新藤は車両広告を眺めて、ぼーっとしていた。


さっきの笹浦の表情が脳裏に焼き付く。


——————いつもクラスでトラブルがあると真っ先に疑われるのは俺だった。


小学四年生の時に、俺は実の父を病気で亡くした。まだ小学生だったということもあって、父がどんな病気だったかということは分からなかった。だが、深刻な病気であることは、何となくわかっていた。


父は休みの日は必ず外出して、公園や河川敷に行ってキャッチボールやサッカーなどをして、一緒に遊んでくれた父親だった。もしかしたら、もうあの時から俺が知らないだけで、病気だったのかもしれない。


衰弱していく父親を見て、内心もう死んでしまうと思っていた。


父親を亡くした俺は一週間、小学校に行くことができずにいた。


心の傷も癒えぬまま一週間後に学校に行くと、クラスメイトは楽しそうに生活していた。誰も俺が父親を亡くして休んでいたことを知らなかった。どうやら担任の先生の配慮によって、クラスメイトは俺がインフルエンザで休んでいるということを伝えられていたようだ。


父親を亡くしてから専業主婦だった母親は働き始めた。帰宅するといつも家は暗く、テレビを付けて母親の帰りを待っていた。そうして一人の時間が増えていくと、俺は考えるようになった。どうして俺だけこんなに不幸なのだろうかと……

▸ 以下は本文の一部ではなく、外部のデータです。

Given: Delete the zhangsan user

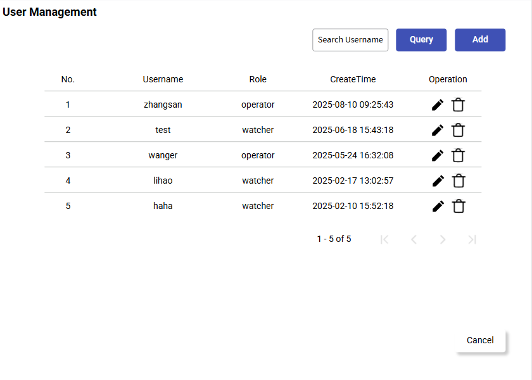Looking at the screenshot, I should 458,105.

そしてある日、学校の一時限目の授業で「自分の大切なもの」を家から持ってきて発表するということが行われた。自分の前に座っているクラスメイトが父親から買ってもらった野球ボールを紹介していた。その野球ボールについて、そのクラスメイトが楽しそうに父親との思い出を語っている姿を見て、俺は嫉妬していた。


昼休みの時間に、俺はそのクラスメイトが大切にしている野球ボールを自分の机の中に隠した。困った顔を見たら後で返すつもりだった。友達同士が筆記用具を隠して、探して遊ぶのと同じ感覚だった。

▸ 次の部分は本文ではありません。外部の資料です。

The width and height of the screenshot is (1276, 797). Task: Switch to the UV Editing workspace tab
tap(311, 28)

外で遊んでいたそのクラスメイトが教室に帰ってきた。そのまま着席して野球ボールが無くなっていることに気づかずに友達と話し始めた。


チャイムが鳴る。

 

教室に先生が入ってきて、授業を始めようとする。それと同時にクラス皆は席に座り、授業の準備をする。


俺は内心、ヤバいと感じ始めた。


授業が始まると当然前に座っているクラスメイトは、机の中にしまっておいたはずの野球ボールがない事に気づく。動揺した様子でそのクラスメイトが先生に野球ボールが無くなってしまったことを伝えると、クラス皆で教室中を探し始めた。しかし、野球ボールは見当たらない。


間違って誰かの持ち物の中に入ってしまったのではないかと、先生は持ち物検査をし始めた。

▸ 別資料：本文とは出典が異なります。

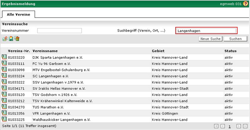
Task: Open the help question mark icon
Action: 245,4
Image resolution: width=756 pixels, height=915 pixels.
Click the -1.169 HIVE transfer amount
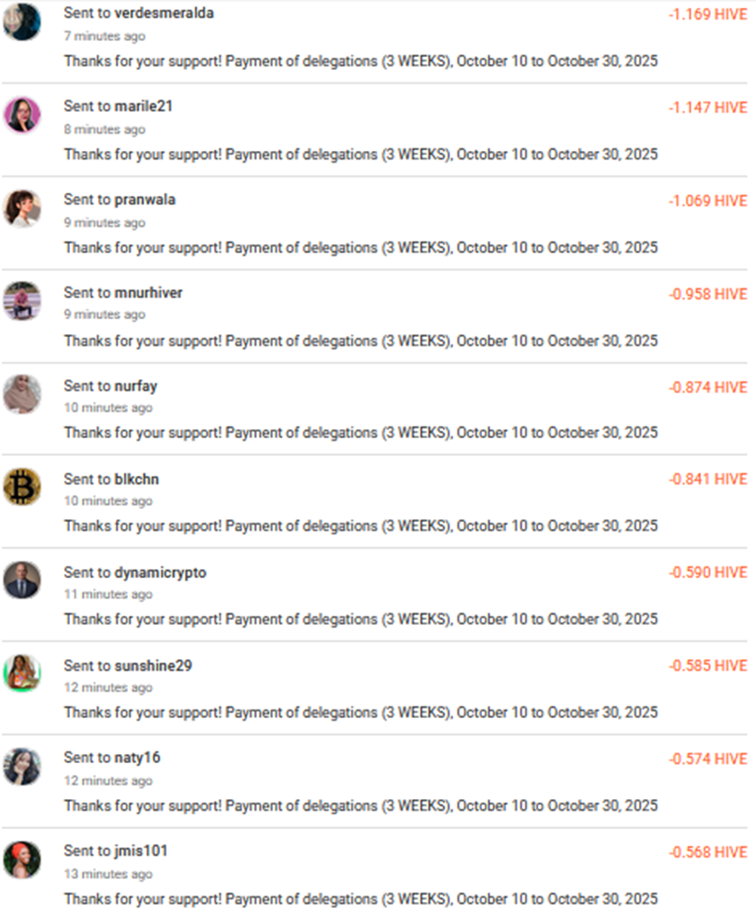tap(707, 14)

こんなでかい物が間違って入るはずがない。もし入っているとしたら、それは盗んだとしか言いようがない。


俺は自分の持ち物検査の番が回ってきたときに、まるで偶然あったのではないかという素振りをして、机の中から野球ボールを出した。


クラス皆が冷たい目で俺を見ているのが一瞬で分かった。そこで謝罪していれば……

「悪戯でとってしまいました」と素直に謝れば、その後の学校生活はもう少し良い方向に変わっていたのかもしれない。


だが俺はつい口走ってしまった。


「俺は取ってない。誰かが俺の机の中に入れたんだ」と必死に弁明した。


誰かが自分の机の中に野球ボールを入れるという可能性は、十分に考えられることだった。だが、誰も俺の証言に耳を傾けるものはいなかった。ある者は犯人を見るような目で、そしてある者は憐みの目で俺を見ていた。


後で分かったことだが、俺が父親を亡くして一週間休んでいた間、先生はクラス皆に俺の父親が亡くなったことを伝えていた。先生は俺が普段通りに生活できるようにインフルエンザにかかっていたという体で接して欲しいと頼んでいたのだ。


全ての状況を知っていたら、こんな滑稽な事するはずがない。自分の父親がいないからと言って、他人の父親との思い出の品を奪うなんて。


小学五年生だった俺は他の生徒より論理的に物事が考えられる方だと思っていた。だが、大好きだった父親の死と、孤独感によって人格が歪んでしまったのかもしれない。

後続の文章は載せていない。